Venous stasis, the cessation or impairment of venous flow, and the accompanying ulceration is a commonly occurring problem. Management of this condition presents a large problem to community nursing services and consumes considerable health resources.


Venous stasis ulceration occurs as an end result of sustained high pressure in the veins of lower extremities. Damage to either the deep or superficial veins then results. As the venous pressure rises and venous stasis occurs, capillaries are stretched and become more permeable. The protein leaks out of the vascular bed into the surrounding tissues. Fibrinogen is converted to fibrin and coats the capillaries, interfering with the exchange of oxygen and nutrients. Tissue breakdown begins and venous ulceration occurs.


Venous stasis leg ulcers are characteristically persistent and slow to heal - making a multifaceted treatment protocol necessary. Traditionally, many approaches have focused only on dressing systems which are directed to the wound healing process itself, as opposed to the underlying cause.


Treatment:
Comprehensive care for patients with venous ulcers must include local wound care and adequate compression therapy. Wound care protocol should include the following:
• Debridement
• Skin care
• Infection control
• Revascularization
Compression therapy


Ulcers should be cleaned with either peroxide, Dakin's solution or potassium permanganate once per day. Bio-occlusive dressings can be applied and changed every 2-7 days. These dressings promote formation of good granulation tissue and rapid healing.
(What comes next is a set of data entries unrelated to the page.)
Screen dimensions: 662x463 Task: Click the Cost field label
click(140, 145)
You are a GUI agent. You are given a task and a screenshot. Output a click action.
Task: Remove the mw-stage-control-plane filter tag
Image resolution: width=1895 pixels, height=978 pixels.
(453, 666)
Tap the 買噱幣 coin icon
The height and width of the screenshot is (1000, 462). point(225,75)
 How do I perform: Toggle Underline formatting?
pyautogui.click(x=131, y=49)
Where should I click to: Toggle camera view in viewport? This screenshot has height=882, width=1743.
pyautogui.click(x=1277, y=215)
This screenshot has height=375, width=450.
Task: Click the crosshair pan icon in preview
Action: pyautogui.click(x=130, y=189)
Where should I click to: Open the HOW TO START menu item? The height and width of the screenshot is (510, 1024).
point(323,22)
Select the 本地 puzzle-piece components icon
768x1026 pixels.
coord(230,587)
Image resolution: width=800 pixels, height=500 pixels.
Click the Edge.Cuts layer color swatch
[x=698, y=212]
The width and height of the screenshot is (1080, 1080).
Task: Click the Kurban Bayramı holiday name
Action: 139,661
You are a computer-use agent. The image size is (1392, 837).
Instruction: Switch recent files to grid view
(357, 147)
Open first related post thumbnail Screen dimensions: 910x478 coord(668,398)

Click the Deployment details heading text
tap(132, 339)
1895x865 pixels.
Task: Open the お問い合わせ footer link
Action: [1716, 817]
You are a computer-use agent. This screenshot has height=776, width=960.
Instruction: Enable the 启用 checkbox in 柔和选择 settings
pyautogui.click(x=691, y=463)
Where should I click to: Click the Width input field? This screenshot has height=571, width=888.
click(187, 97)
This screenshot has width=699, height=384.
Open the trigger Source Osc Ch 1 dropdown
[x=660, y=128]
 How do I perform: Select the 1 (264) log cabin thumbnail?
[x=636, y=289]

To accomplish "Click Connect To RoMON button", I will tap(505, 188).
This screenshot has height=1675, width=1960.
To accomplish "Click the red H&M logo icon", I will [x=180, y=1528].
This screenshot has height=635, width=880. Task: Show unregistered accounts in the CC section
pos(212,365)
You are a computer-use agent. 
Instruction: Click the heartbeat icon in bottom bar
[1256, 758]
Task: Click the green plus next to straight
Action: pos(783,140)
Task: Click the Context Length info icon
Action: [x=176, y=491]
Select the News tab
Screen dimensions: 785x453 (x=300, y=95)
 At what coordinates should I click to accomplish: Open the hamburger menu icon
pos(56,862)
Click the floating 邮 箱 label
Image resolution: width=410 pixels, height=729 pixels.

Compression therapy protocol should include the following:
• Medical Compression Stockings
Pneumatic Compression Pump Therapy


In many cases, particularly in older patients, the effective level of compression required is greater than that which the patient can tolerate. Thus, an alternative approach is to include a pneumatic compression pump in the protocol. The compression pump reduces venous stasis by promoting venous blood flow and has been shown to enhance fibrinolytic activity. Compression therapy must continue after the ulcer is healed, often for the duration of the patient's lifetime.